* Text segment
______

# Employment Ban and NOC



## menschkismet (Jul 10, 2012)

Hello Everyone!

Need some help. I am currently employed for 6 months now and is planning to leave my company. My new employer is willing to pay the ban. My question is, do I need to give 1month notice and what will be the risk if they are not willing to give me NOC?

Someone told me that if you are in 3months probation period, u can leave your company and will not be subject to ban. I signed a 3month probation contract but I am working more than 6mos now without signing a new contract.

Thanks


----------



## menschkismet (Jul 10, 2012)

Please I need some expert opinion or someone who had experienced the same thing.. Thanks


----------



## AlexDhabi (Aug 23, 2012)

You don't say which Middle Eastern country you are working in (originally from Philippines and expat in Poland)! 
If this is a question about the UAE, be very careful and be prepared for the worst that can happen. This happened to a friend of mine and even though her new company gave the old one money they still insisted on the ban. These were large well-known companies. If you get the ban then you have to leave UAE and return later like my friend did. When she did return the job was no longer open and she had to find another job.


----------



## ChrisJAnderson (Dec 17, 2012)

As far as I know from my own experience. You get a ban nonetheless. There is nothing like a payment for the ban anymore. Since it is an automatic ban of 6 months from the U.A.E Ministry of Labour. You can join a free zone company though. And ministry of labour has some minimum salary restrictions if you want to join a non-free zone company whilst under ban.

For Graduates and over 12000 aed per month
For undergrads (high school, O/A levels) 5000 aed per month.

The laws do change constantly. The best thing to do is call the MOL helpline. They'll guide you properly.


----------

______

(Data records)
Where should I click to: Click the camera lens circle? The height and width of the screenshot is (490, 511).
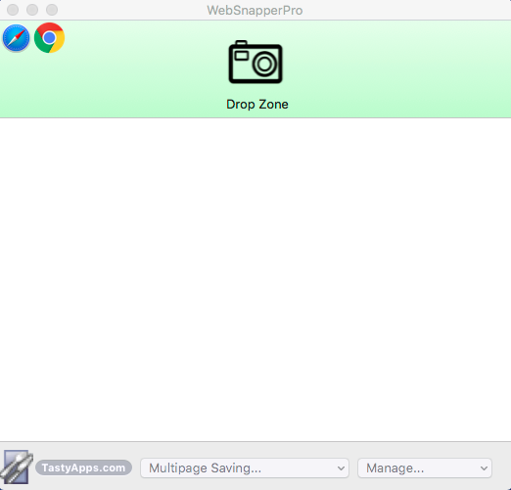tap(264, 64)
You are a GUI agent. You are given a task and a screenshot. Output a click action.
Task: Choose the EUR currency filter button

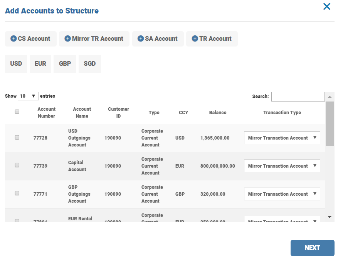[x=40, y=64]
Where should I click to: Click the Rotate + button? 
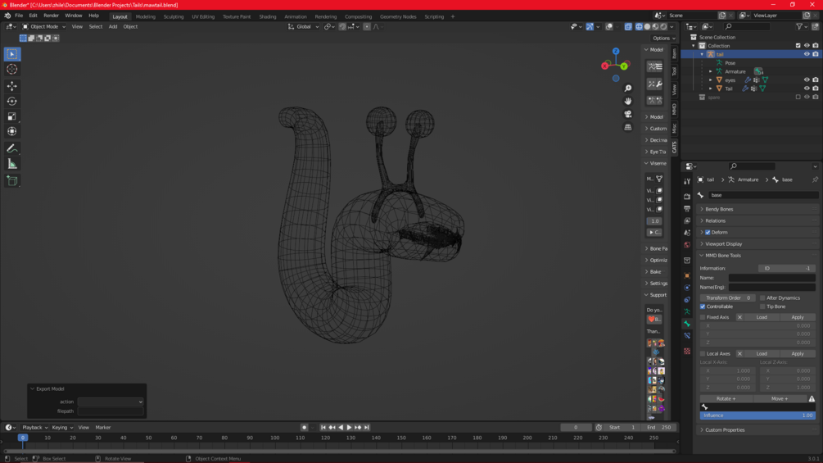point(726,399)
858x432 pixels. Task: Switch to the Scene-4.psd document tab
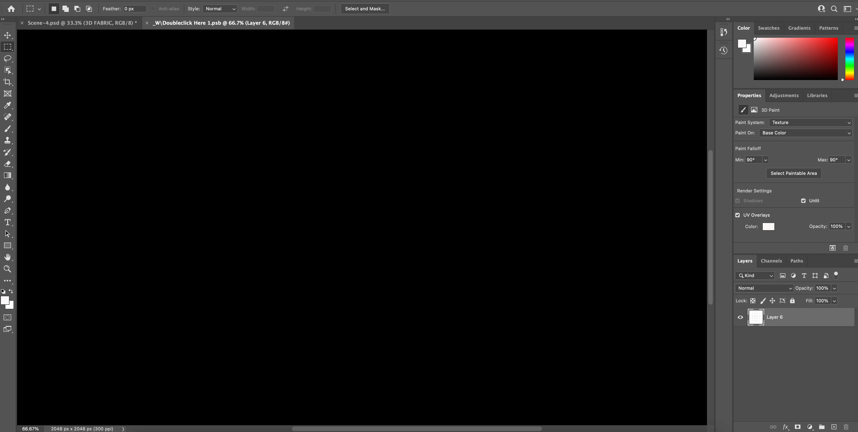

______

* Exercise goal
In the employment ban thread, quote word for word the passage that opens with the words "You don't say" and closes with "find another job.".

* The result
You don't say which Middle Eastern country you are working in (originally from Philippines and expat in Poland)! 
If this is a question about the UAE, be very careful and be prepared for the worst that can happen. This happened to a friend of mine and even though her new company gave the old one money they still insisted on the ban. These were large well-known companies. If you get the ban then you have to leave UAE and return later like my friend did. When she did return the job was no longer open and she had to find another job.